The simplest tool in Tagalog is logstamp, which simply prefixes each line it receives with a precise timestamp:
$ seq 3 | logstamp 2013-02-09T18:52:57.893966Z 1 2013-02-09T18:52:57.894272Z 2 2013-02-09T18:52:57.894316Z 3
Of course, you’re probably not going find much use for logstamp if all you do is pipe seq 3 into it. Instead, use it to timestamp your application logs:
$ ruby myapp.rb | logstamp >app.log
Next up is logtag, which transforms each log line into a Logstash-compatible JSON document.
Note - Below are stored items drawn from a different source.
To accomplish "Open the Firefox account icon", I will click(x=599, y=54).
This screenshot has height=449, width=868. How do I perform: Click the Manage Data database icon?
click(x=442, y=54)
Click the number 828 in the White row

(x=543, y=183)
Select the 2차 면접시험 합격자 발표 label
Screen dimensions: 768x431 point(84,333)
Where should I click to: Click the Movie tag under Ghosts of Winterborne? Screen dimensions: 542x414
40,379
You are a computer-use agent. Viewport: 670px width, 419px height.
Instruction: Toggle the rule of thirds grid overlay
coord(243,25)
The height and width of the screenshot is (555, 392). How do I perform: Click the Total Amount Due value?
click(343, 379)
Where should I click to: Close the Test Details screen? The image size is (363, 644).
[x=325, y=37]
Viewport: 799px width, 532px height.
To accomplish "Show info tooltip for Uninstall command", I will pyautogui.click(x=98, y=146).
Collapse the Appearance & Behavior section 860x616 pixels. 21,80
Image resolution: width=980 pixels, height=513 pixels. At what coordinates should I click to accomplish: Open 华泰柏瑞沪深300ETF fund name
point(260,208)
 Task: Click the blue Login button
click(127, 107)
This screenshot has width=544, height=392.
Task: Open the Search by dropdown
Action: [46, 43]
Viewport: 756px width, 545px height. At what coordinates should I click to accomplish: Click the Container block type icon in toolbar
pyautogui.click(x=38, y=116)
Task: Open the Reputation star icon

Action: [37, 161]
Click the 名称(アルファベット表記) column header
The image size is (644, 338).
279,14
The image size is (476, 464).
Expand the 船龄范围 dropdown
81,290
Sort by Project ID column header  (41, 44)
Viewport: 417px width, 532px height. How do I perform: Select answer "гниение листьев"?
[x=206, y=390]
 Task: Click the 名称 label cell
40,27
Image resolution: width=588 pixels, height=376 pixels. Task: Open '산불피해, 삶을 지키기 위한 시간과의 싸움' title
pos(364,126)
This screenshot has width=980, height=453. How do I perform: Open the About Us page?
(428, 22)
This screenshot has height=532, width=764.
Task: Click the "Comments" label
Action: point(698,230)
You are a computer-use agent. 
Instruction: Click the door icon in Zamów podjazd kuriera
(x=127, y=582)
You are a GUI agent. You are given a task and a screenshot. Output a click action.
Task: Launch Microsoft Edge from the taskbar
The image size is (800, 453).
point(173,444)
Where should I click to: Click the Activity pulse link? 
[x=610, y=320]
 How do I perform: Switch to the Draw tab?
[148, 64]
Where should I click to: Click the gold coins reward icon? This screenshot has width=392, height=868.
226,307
In addition to adding a @timestamp field, you can also add a list of tags to each document:
$ seq 3 | logtag -a add_tags:sequence:foobar {"@timestamp": "2013-05-10T10:38:22.103940Z", "@source_host": "lynx.local", "@message": "1", "@tags": ["sequence", "foobar"]} {"@timestamp": "2013-05-10T10:38:22.106518Z", "@source_host": "lynx.local", "@message": "2", "@tags": ["sequence", "foobar"]} {"@timestamp": "2013-05-10T10:38:22.106811Z", "@source_host": "lynx.local", "@message": "3", "@tags": ["sequence", "foobar"]}
As you can see, Tagalog adds a @timestamp and @source_host field to each document by default.
Probably the most useful tool in the box is logship, which does everything logtag does, but instead of simply printing the log data to STDOUT, it ships it somewhere else.:
$ ruby myapp.rb | logship -s redis,redis://redis-1.internal:7777,redis://redis-2.internal:7778,redis://redis-3.internal:7779,key=mylogs
Do logship -h to see available options.
NB: logship is intended to be robust against failure of the log recipients. If it fails to submit a log entry to one of the redis servers in its list, it will try the next one. If it cannot connect to any of them, it will print a warning to STDERR but will otherwise carry on as normal. In the event that it cannot submit to any server, it will simply drop the log entries to avoid building up a backlog that could later result in a thundering herd.
Lastly, there is logtext, which does roughly the reverse of logtag. It reads JSON documents on STDIN and translates them back into plain text:
$ seq 3 | logtag -f init_txt | logtext 1 2 3
License
Tagalog is released under the MIT license, a copy of which can be found in LICENSE.